When Frodo first got sick back in
late June or July, I had a thought that I don't think I ever spoke out loud,
because I couldn't fathom it wouldn't be true. "Just make it through to
your month, Mr. September." You
see, Frodo had the honor of having one of his adorable photos from Tails Pet Photography featured in the 2013 Barkstown Road calendar and silly as it sounds, all year I'd been looking forward to turning the page over to "his" month. Mark and I always said he should be famous;
he had the personality and looks of a star.
So much so that when Mark and I were at the vet with
him that day, that very early morning, making that awful decision we knew was
the right one, we sat beside him and did one of our favorite activities:
listing all his good “features,” as well called them, his physical attributes
we never got tired of pointing out, features that had become so dear to us,
many with nicknames of their own. His soft and floppy ears, the racing stripe
down his forehead, the way his eyes matched his eyelashes which matched his
orange fur. His pink tongue. The black
lining around his eyes we called his “permanent make-up.” The two little spots
under his soft, floppy ears. His wet, black nose, seemingly made out of the same material as his rough, black pads. His “seam,”
the place where his fur converged under his belly as if he’d been sewn
together. The "fringe" of fur on his hind legs. His striped toenails. The
little tufts of iridescent fur between his toes. The perfect white tip at the end of his tail. He had so many good features, and so we went
on and on and on, naming these features in the shorthand we'd come to know so well. It was a beautiful moment of the two of us saying goodbye to this amazing
creature who we loved more than we thought possible.
I know that I will never forget those
things, or the many other things that made him so extraordinary to me. The funny way
he would paw at the door when he needed to go out, or paw-paw when he REALLY
needed to go out. The triple-paw was reserved for serious emergencies. How I could tell on walks whether he was
sniffing to find the perfect place to go to the bathroom, or sniffing to gather
information on the squirrels that had been there before him, or sniffing
because there was some sort of garbage he wanted to consume. The time he escaped from Mark’s apartment and ran straight to the dog park. The way he groomed himself like a cat. His
weird quirk of thinking he couldn’t get to toys thrown well within his reach.
How he barked at himself in the mirror.
The way he could make a “cove” out of anything. How he instinctively knew if I needed him to
cuddle. The way he’d come up for a
morning “greeting” and sit patiently while I petted him, then settle in and
lean back, or to the side, directing my hand to scratch him on his chest, or ears.
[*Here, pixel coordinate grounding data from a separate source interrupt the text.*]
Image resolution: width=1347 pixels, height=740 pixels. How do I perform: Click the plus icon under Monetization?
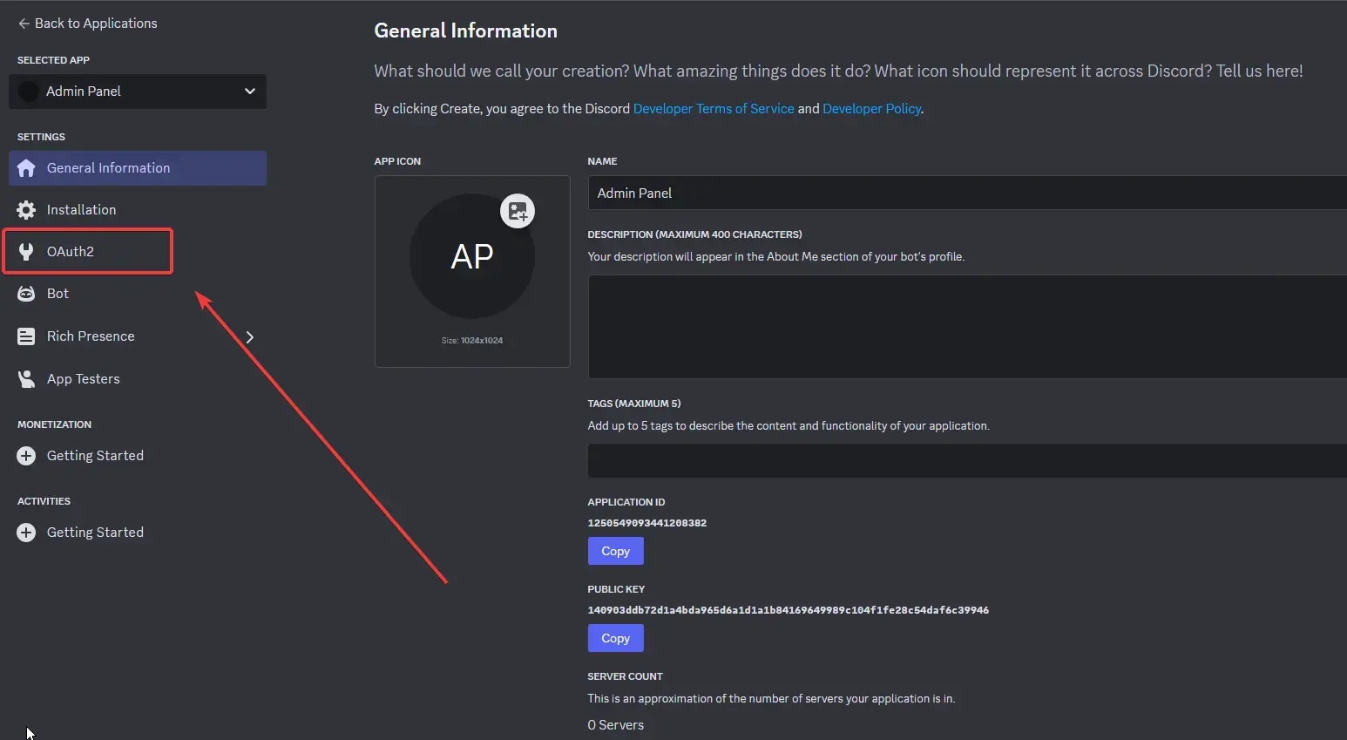(26, 456)
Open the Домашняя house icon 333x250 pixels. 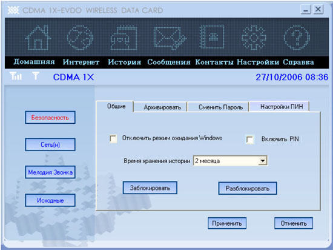pyautogui.click(x=38, y=38)
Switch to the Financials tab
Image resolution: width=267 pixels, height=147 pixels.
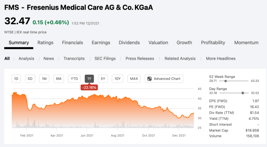pyautogui.click(x=72, y=42)
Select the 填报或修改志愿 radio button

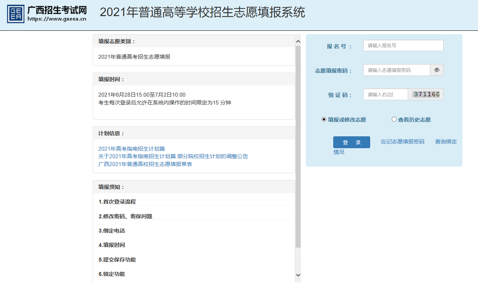tap(324, 120)
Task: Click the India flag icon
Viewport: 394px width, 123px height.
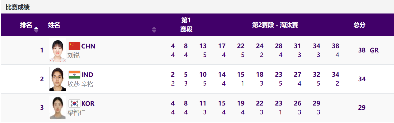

And how if I stopped for just a moment, he’d reach out and paw me, reminding me I
wasn’t done yet. How he could sort
through the food I’d given him and pick out the pill I’d tried to slip in. His fear/love of motorcycles, particularly in his younger days. His perfect doga (dog+yoga) poses every morning.
And now I’m faced with having to
turn the calendar page again. Tomorrow
is October. And I’m increasingly aware
that while each day gets a little easier without him, the memories of him are fading
along with the pain. I guess that’s just how it works. So now, when I walk in the door, it takes a
few minutes for me to remember that I used to be greeted with the thump-thump
of his tail, from his perch in the front room, where he always waited for me to
return home. When I move from room to
room, it’s no longer quite so strange to not have my dog-shaped shadow behind
me. And as the nights begin to get cold,
I can stretch my feet down into the sheets and not always expect to find him
burrowed under there. These
things, these sweet little things, were a part of my life for 11 years, and even
though I’m moving forward, and I don’t cry about his loss nearly as much, I still want to pause
just long enough every day so that I’ll never forget. So, here in my little world
at least, it’ll be September all year.